Modi has parcelled this piece of action to Shah, who in turn has chosen an all new team of general secretaries and office staff at the national level. He has been ruthless in axing those who do not deliver while promoting regional faces like Kailash Vijayvargiya and Saroj Pandey giving them important assignments in Bengal and Maharashtra. It requires people who breathe politics 24×7 and not those who need meditation breaks in Thailand and Dubai every three months.
As Congress president, Rahul in fact has a very simple template to follow:
1. Consider all Congressmen, especially the senior leaders to be committed. Therefore, the likelihood of them going anywhere else is self-immolatory for them. Pranab Mukherjee, Arjun Singh, Vidya Charan Shukla, N.D. Tiwari and Reddy all have tried and failed. Only two have succeeded – Sharad Pawar and Mamata Banerjee – for reasons other than the lure of an important role within the Congress hierarchy. Jagan may become the third example but they all have only limited regional appeal. Most Congressmen will stick around for power and position within the system and the Gandhi glue.
2. He has to assert himself within the party first before the nation believes that he has the capacity to rule. For that he will have to burn down a few effigies which stand in the way of full control. His failure to do that and remain the essentially good-hearted nice guy that he is, has caused him immense damage. Indian politics is not a place for nice guys. The Advanis and Joshis have to become marg darshaks at some point.

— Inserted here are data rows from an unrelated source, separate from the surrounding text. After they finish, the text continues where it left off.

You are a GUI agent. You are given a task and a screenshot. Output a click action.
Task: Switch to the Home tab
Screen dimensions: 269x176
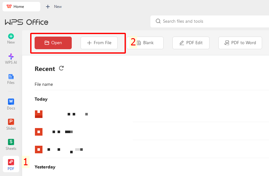[21, 7]
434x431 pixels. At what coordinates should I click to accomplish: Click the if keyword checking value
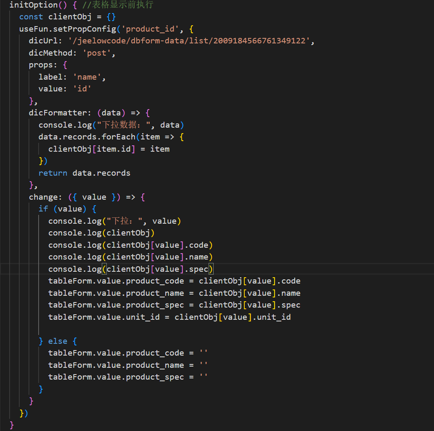43,209
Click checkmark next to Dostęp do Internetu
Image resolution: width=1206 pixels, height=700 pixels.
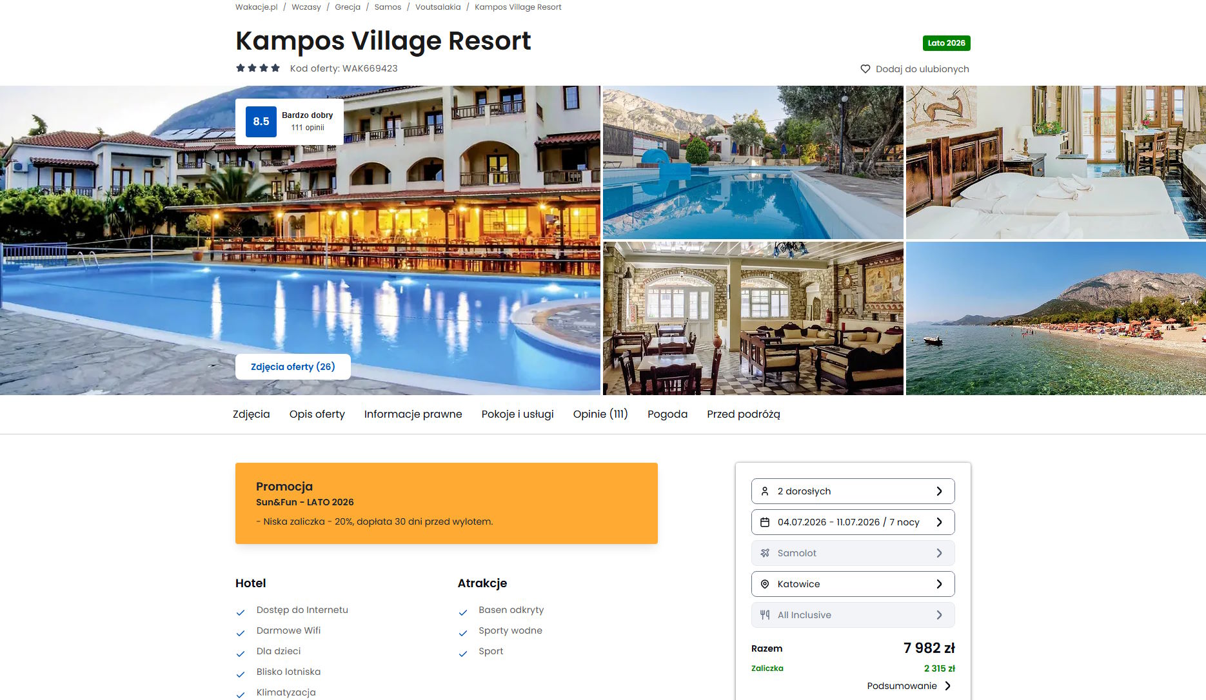coord(241,612)
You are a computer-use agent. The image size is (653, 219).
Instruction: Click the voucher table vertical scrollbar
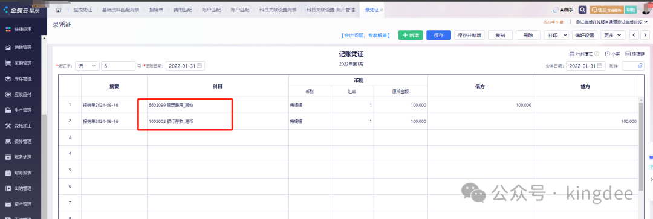click(x=642, y=145)
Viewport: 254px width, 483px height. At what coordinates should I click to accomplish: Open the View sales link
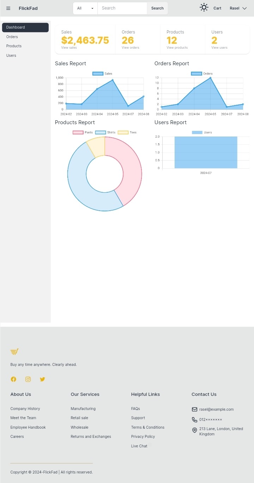pyautogui.click(x=69, y=48)
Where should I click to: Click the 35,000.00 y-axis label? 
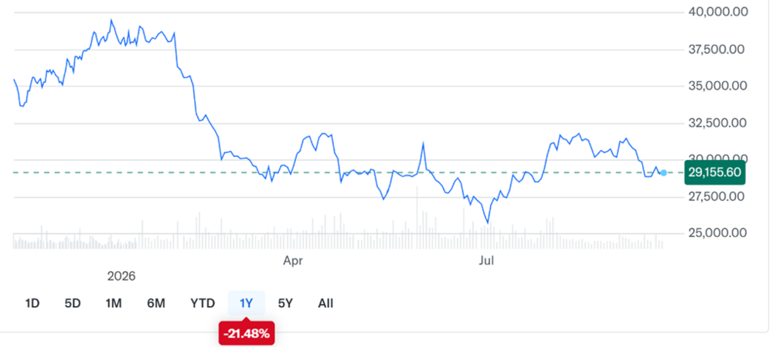(x=717, y=86)
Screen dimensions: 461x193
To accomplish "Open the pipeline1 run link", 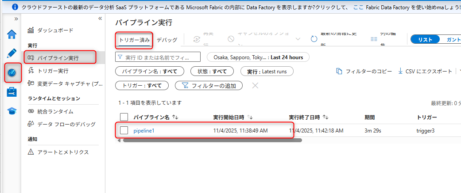I will (x=144, y=131).
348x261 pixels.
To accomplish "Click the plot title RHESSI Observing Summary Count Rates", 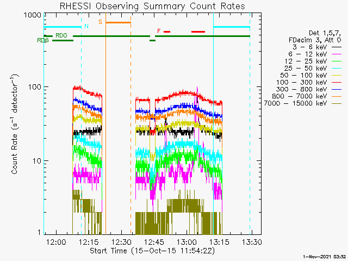I will coord(151,6).
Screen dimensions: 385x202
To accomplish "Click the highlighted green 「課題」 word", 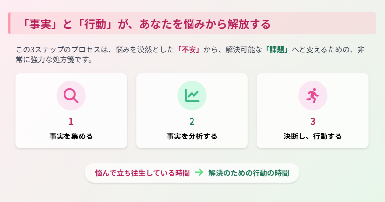I will click(277, 50).
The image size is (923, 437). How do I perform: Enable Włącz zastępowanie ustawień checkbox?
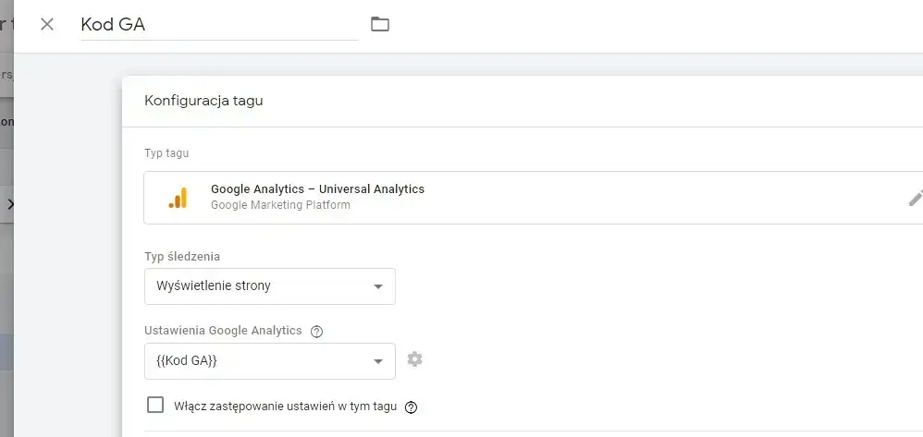click(x=155, y=406)
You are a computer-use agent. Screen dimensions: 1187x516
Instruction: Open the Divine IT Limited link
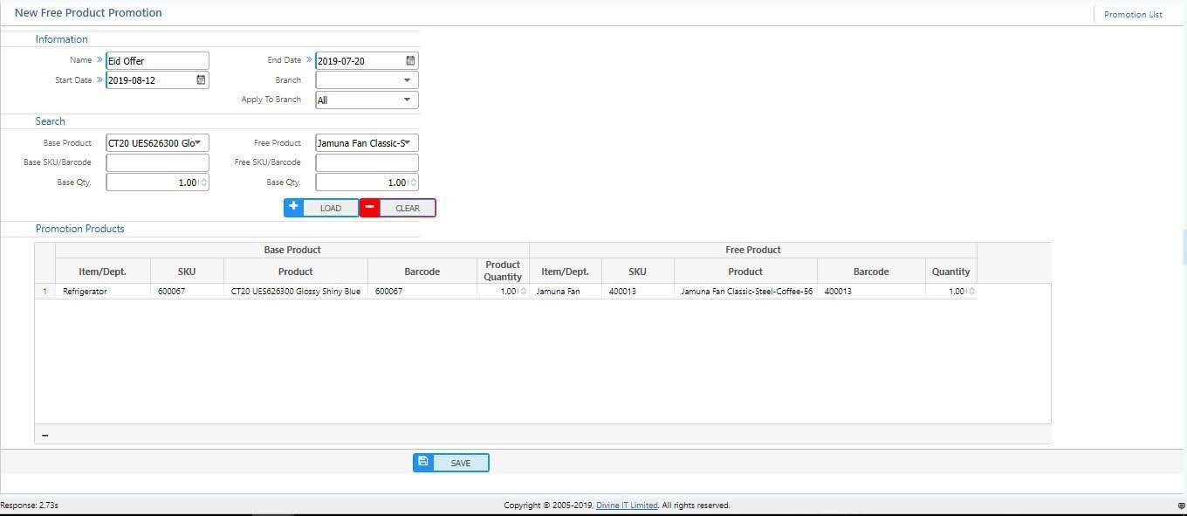pos(627,506)
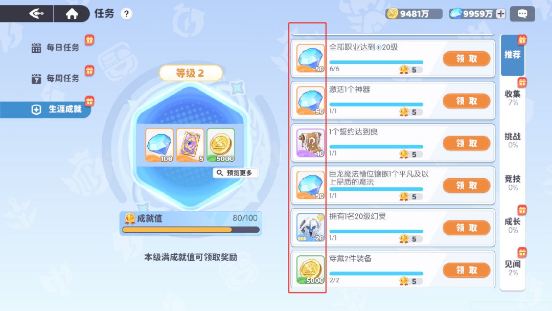
Task: Go to home via house icon
Action: coord(72,14)
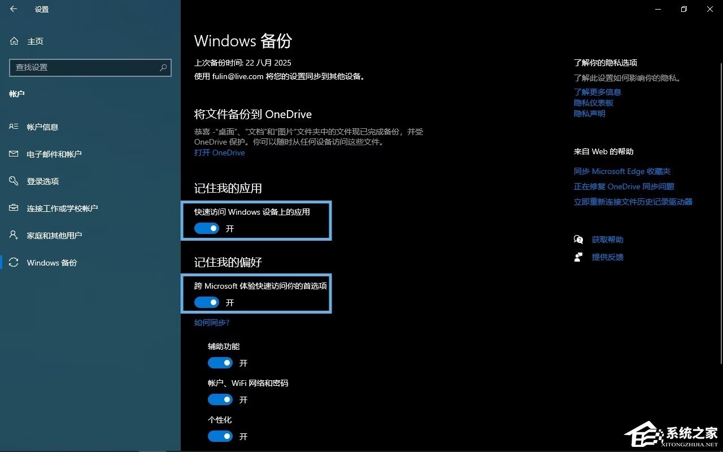Select the 帐户信息 person icon
This screenshot has width=723, height=452.
12,127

3. There are only two ways to deal with the rival here. The Mamata way or the Sanjay Gandhi way. Either way, Rahul will have to come out of his comfort zone and onto the streets. For that he will require fresh blood; not those who are good at making deals. So far they have sold him out. He has to wake up and use his energy to inspire a new generation – and then hope for favourable turn in conditions.